Staline n’est évidemment pas responsable de ces exagérations, de
cette extermination insensée, même du point de vue du Kremlin, de
centaines de milliers de personnes « neutres ».
Quelque
convaincant que puisse paraître ce raisonnement pour la pensée de
gens ordinaires, il est faux du début à la fin. Il suppose avant
tout que Staline est moins intelligent qu’il ne l’est en réalité.

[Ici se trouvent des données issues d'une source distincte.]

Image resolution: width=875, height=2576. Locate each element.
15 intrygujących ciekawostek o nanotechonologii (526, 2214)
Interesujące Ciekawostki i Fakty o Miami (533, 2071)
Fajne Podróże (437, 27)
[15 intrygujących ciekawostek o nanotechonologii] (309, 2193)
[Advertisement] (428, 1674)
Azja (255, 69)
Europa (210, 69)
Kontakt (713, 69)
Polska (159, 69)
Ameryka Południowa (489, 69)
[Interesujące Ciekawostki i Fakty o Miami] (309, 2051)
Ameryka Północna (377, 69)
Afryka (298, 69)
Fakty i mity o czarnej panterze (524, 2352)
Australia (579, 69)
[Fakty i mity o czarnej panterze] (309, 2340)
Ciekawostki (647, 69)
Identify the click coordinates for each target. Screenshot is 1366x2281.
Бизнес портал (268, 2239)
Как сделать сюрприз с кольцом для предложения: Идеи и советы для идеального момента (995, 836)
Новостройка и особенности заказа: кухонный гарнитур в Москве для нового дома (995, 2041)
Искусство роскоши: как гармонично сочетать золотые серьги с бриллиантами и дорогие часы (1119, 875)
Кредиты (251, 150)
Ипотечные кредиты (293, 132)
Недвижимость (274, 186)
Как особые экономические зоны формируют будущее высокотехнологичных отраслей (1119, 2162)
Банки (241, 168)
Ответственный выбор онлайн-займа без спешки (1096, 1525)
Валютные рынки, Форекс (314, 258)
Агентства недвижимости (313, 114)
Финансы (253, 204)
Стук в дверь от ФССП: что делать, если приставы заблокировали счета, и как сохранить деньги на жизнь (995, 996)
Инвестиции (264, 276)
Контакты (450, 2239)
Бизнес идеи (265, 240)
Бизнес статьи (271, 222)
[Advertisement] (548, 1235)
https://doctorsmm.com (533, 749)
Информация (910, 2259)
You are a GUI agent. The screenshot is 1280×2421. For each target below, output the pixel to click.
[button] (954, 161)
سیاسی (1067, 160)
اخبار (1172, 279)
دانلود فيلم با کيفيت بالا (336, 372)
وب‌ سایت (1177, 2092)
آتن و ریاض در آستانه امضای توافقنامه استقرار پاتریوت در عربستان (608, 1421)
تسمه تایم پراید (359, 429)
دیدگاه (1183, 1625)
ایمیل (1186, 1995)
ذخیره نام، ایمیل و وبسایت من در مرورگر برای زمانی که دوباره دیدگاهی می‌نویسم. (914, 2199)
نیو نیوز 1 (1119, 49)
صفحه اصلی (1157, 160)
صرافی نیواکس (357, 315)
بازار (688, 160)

Mais il dispose, surtout dans ce
domaine, d’une expérience suffisante pour pouvoir d’avance
prévoir l’étendue que doit prendre l’épuration dans cet
appareil à la création et à la formation duquel il a pris la plus
grande part. Comme on le sait, la préparation a pris du temps. Elle
a commencé par l’exclusion, en 1935, de dizaines de milliers
d’opposants repentis depuis longtemps. Personne ne comprit cette
mesure, les exclus moins que tous les autres. La tâche de Staline
était de tuer la IVe
Internationale et d’exterminer au passage la vieille génération
des bolcheviks, et, dans les générations suivantes, tous ceux qui
étaient moralement liés à la tradition du parti bolchevique. Pour
mener à bien un plan aussi monstrueux, dont on ne peut trouver
d’équivalent dans les pages de l’histoire de l’humanité, il
fallait prendre l’appareil lui-même dans un étau. Il fallait que
chaque agent du G.P.U., chaque fonctionnaire soviétique, chaque
membre du parti, sente que la moindre déviation dans telle ou telle
mission diabolique qui leur était dévolue, signifierait la mort du
récalcitrant et l’extermination de sa famille et de ses amis. Il
fallait tuer d’avance toute idée de résistance dans le parti ou
dans les masses laborieuses. Il ne s’agissait donc pas d’«
exagérations » fortuites, du zèle des exécutants, mais de la
condition nécessaire du succès du plan de base. Pour exécuter ce
plan, il fallait un gredin hystérique comme Ejov, dont Staline avait
prévu le caractère et l’envergure, comme il avait prévu de le
rejeter lorsque l’objectif de base aurait été atteint. Dans ce
domaine, le travail a été mené conformément au plan.
Même
dans la période de la lutte contre l’Opposition de gauche, Staline
initiait la clique de ses proches compagnons de pensée à sa grande
découverte sociologique et historique : tous les régimes passés
sont tombés à cause de l’indécision et des hésitations de la
classe dirigeante. Si le pouvoir d’État est suffisamment
impitoyable dans la lutte contre ses ennemis, ne reculant pas, s’il
le faut, devant des exterminations massives, il viendra toujours à
bout de tous les dangers. Dès l’automne 1927, cette sage formule
était répétée par tous les agents de Staline, sur tous les tons,
afin de préparer l’opinion publique du parti aux épurations
et
aux procès à venir. Il peut sembler aujourd’hui aux maîtres
du
Kremlin — de toute façon, c’est ce qu’ils pensaient hier
—
que le grand théorème de Staline a été confirmé dans les faits.
Mais
l’histoire détruira cette illusion policière, cette fois encore.
Lorsqu’un
régime social ou politique en arrive à des contradictions
irréconciliables avec les exigences du développement du pays, la
répression peut certainement prolonger son existence pour un temps,
mais, à terme, l’appareil de la répression
lui-même
commence à se briser, à s’émousser, à s’effriter.
L’appareil
policier de Staline est entré précisément dans
cette
phase. Le sort de Iagoda et d’Ejov annonce non seulement ce que
sera celui de Beria, mais aussi celui de leur maître à tous les
trois.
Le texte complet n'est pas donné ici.